Take what is a very simple and elegant process: installing an application on Mac OS X. A disk image file is downloaded to the Downloads folder. By default, the image is automatically mounted, so it shows up on the desktop. Dragging the application from the window that displays the contents of the disk image to the icon that represents the Applications folder makes a copy of that application in that folder. Once it’s there, just unmount (eject) the disk image and put the image file in the trash. (Note that the key here is understanding things like how the icon represents the folder, and a folder can contain other items.) By thinking about this process from the mindset of someone who doesn’t understand the concept of a hierarchical file system, let alone disk images, one can imagine how convoluted and seemingly unnecessary it is. To a great many people, you get what you want on the computer by double-clicking the thing that says what you want. When the disk image automatically mounts and a window containing the application opens, that’s the end of the process. Just double-click the pretty new icon and that new version of Snood is up and running. Oh, what confusion ensues when after rebooting that disk image no longer appears on the desktop!

Wizards are an attempt to guide such users through complex processes with a simple question-and-answer interface tied to a decision tree. They can be decent, but what the computing world may need is something like what the Logitech Harmony 1000 remote has [tried to] bring to the remote control world: a flatter interface with fewer clicks, albeit with fewer options.

These occasional glimpses into how (it appears to me, anyway) most people see and experience their technology can be very enlightening — and frustrating, because this lack of understanding, this “how” as opposed to “why”, is holding back a great many people from using technology to its full potential.

Managing the Snippets

After over a year of on-again, off-again looking, demoing, playing, and stalling, I think I have finally settled on a note/snippet manager: Yojimbo, from Bare Bones Software.

When I first started thinking about a snippet manager, what came to my head was something that looked basically like Mail, except that instead of messages it would contain notes. They could all be tag-able, and you could create smart folders out of those tags. When I started looking around, the product that satisfied this “dream app” exactly was Notae, from Code Poetry. So why Yojimbo?

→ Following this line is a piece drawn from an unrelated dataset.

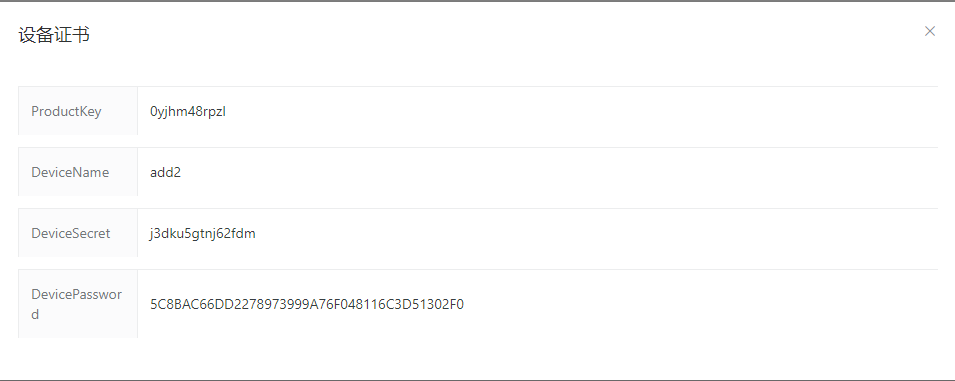The width and height of the screenshot is (955, 381).
Task: Click the DevicePassword label cell
Action: pos(78,304)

Yojimbo has several features that I really like, even though the program as a whole is not as elegant as Notae. I really like the quick-entry box that can be called up with a system-wide shortcut key, I really like that it has a separate note type for passwords, and I really like that it supports syncing (not that I have any devices that need syncing to—yet).

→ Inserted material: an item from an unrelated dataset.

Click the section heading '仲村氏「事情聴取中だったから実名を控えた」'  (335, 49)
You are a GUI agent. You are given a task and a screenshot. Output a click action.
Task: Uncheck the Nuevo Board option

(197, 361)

Notae’s inability to sync across devices bothered me, but what worried me more was that the Code Poetry blog identified a major performance problem in Leopard back at the beginning of January that has yet to be addressed nearly three months later. I can’t say I blame the developers for having day jobs, and I absolutely love the independent developer community out there for the Mac, but there is a little bit of comfort knowing that the Bare Bones folks are working on their products full time.

Another distinction that would explain why Yojimbo has note types for things like passwords, serial numbers, and bookmarks is that it is designed as a snippet manager, whereas I guess Notae is designed as a note manager. Since I’m looking more to manage my snippets than my notes, Yojimbo may be the better choice.

I’ll see how the 30-day demo of Yojimbo goes, but so far I like it.